**Problem statement**
Produce exactly the lines from the one holding "Screen dimensions: 454x462" through the last line of the data below, with every picture left out.

(Data entries)
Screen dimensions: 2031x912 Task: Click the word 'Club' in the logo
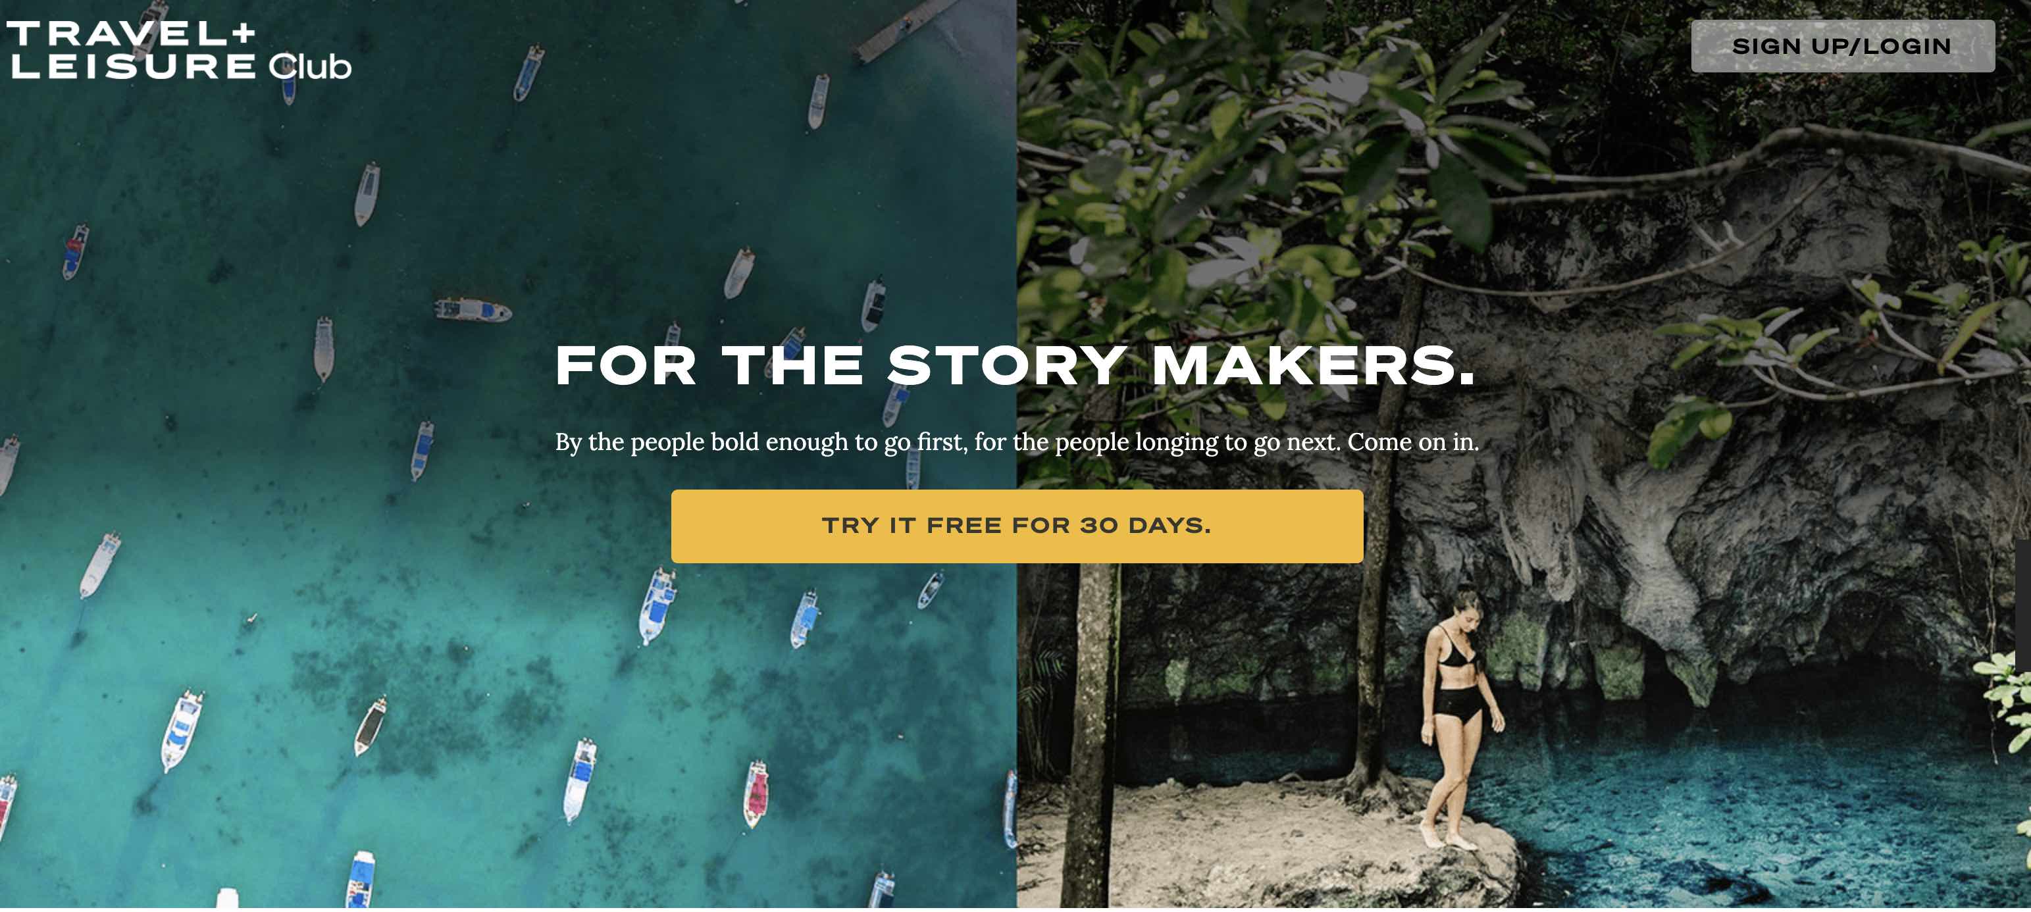[310, 67]
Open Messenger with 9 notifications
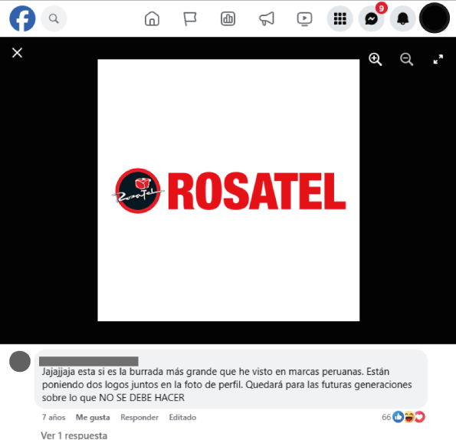This screenshot has height=440, width=456. click(x=372, y=19)
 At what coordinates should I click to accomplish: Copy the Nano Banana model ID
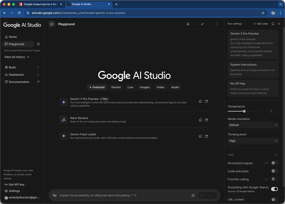(201, 120)
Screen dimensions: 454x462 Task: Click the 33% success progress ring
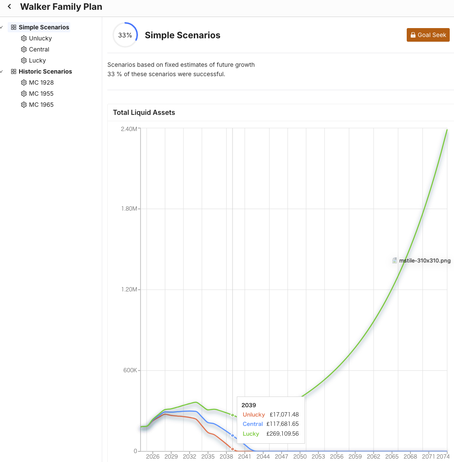(125, 35)
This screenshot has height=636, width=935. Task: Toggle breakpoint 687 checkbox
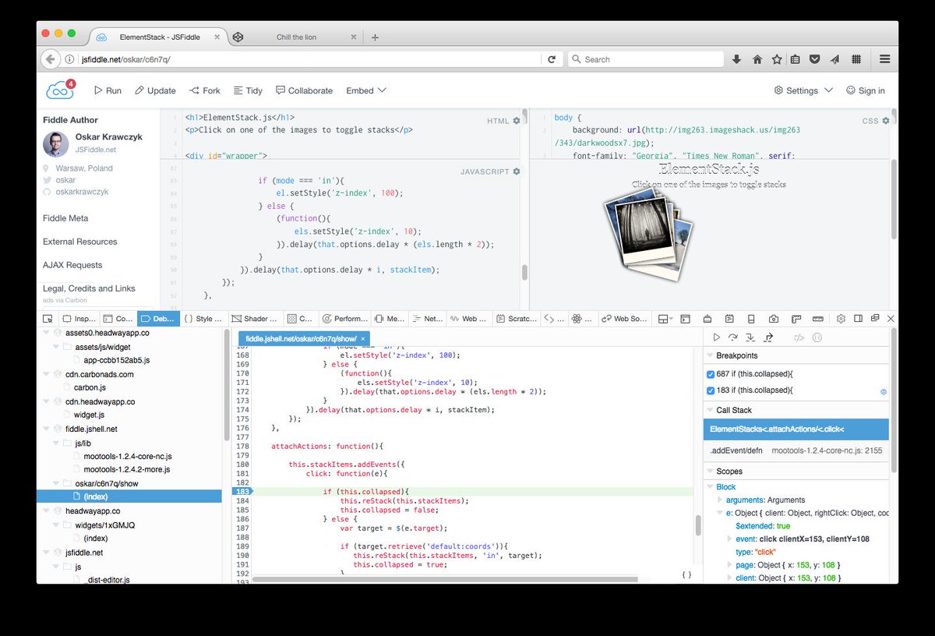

**Solution to the problem**
Screen dimensions: 454x462 Task: Click the 33% success progress ring
(125, 35)
This screenshot has height=636, width=935. Task: Toggle breakpoint 687 checkbox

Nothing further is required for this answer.